There was a booth at the end of the subway station, standing between the staircases, the large window in its door covered by a curtain.
I vaguely knew what it was and that I didn’t have the time to get involved, and yet when I saw someone in a mask look out from behind the curtain, I knocked on the wooden door. I wanted to be involved.
The person opened the door, told me a bit about this Awesome Foundation project, and then left me, gratefully and hurriedly, to take over for him. I debated whether or not to just walk away – I was on my way to work and had a lot to do – everyone knew it would happen sooner or later, someone would pick up the line and meet with silence, that’s inevitable, given who people are, but I didn’t want to be that person, didn’t want to be responsible for that expected disappointment, and so I went inside.
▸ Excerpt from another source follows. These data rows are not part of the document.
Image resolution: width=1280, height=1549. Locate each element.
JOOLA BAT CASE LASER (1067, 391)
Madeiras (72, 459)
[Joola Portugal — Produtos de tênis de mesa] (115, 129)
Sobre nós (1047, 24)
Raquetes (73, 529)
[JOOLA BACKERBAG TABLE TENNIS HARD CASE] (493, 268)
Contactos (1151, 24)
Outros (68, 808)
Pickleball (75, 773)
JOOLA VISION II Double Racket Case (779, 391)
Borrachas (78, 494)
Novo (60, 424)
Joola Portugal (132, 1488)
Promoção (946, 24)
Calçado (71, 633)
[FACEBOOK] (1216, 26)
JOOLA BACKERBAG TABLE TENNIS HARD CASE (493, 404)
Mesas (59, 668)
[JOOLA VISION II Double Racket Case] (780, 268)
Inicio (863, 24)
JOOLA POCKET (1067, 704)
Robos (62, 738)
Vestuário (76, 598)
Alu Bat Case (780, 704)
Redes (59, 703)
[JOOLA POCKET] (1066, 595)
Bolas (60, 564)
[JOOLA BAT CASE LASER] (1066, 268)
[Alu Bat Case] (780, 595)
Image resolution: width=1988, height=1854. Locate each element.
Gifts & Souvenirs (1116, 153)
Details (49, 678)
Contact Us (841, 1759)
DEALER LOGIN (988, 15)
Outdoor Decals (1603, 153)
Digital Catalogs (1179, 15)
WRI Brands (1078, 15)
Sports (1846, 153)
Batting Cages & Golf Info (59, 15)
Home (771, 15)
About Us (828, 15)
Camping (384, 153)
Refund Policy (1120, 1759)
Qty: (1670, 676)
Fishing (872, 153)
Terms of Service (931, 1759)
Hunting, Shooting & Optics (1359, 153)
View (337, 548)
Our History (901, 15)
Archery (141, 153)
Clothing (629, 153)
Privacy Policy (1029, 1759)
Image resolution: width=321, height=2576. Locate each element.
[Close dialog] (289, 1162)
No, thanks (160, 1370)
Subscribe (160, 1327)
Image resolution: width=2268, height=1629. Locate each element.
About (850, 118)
Inside the House of 1001 Ruined Identities, there were masks along the shelf above my head, and the bench below was covered in papers. When I picked up the dangling phone, a woman’s voice at the other end of the line told me that she was participating from another booth in New Zealand. She asked if I’d seen the article about maintenance from the Times yet, and so I started looking at the newspaper clippings and sheets of printer paper, filled with arrangements of numbers whose meanings I expected to understand as time went on.
It was the second Times article that I found, something about migration and border patrols and yet also about us in these booths. She said that was it. Before I started to read it I remarked with with curiosity and a slight alarm that I was going to get hungry and that I ought to do something about that. I knew that was a futile attempt to be excused, but I had to try (and I was hungry). I didn’t expect anyone to relieve me anytime soon, and I wasn’t sure how I was going to smooth this over at work – not that I wasn’t terribly worried. I work at a startup, after all.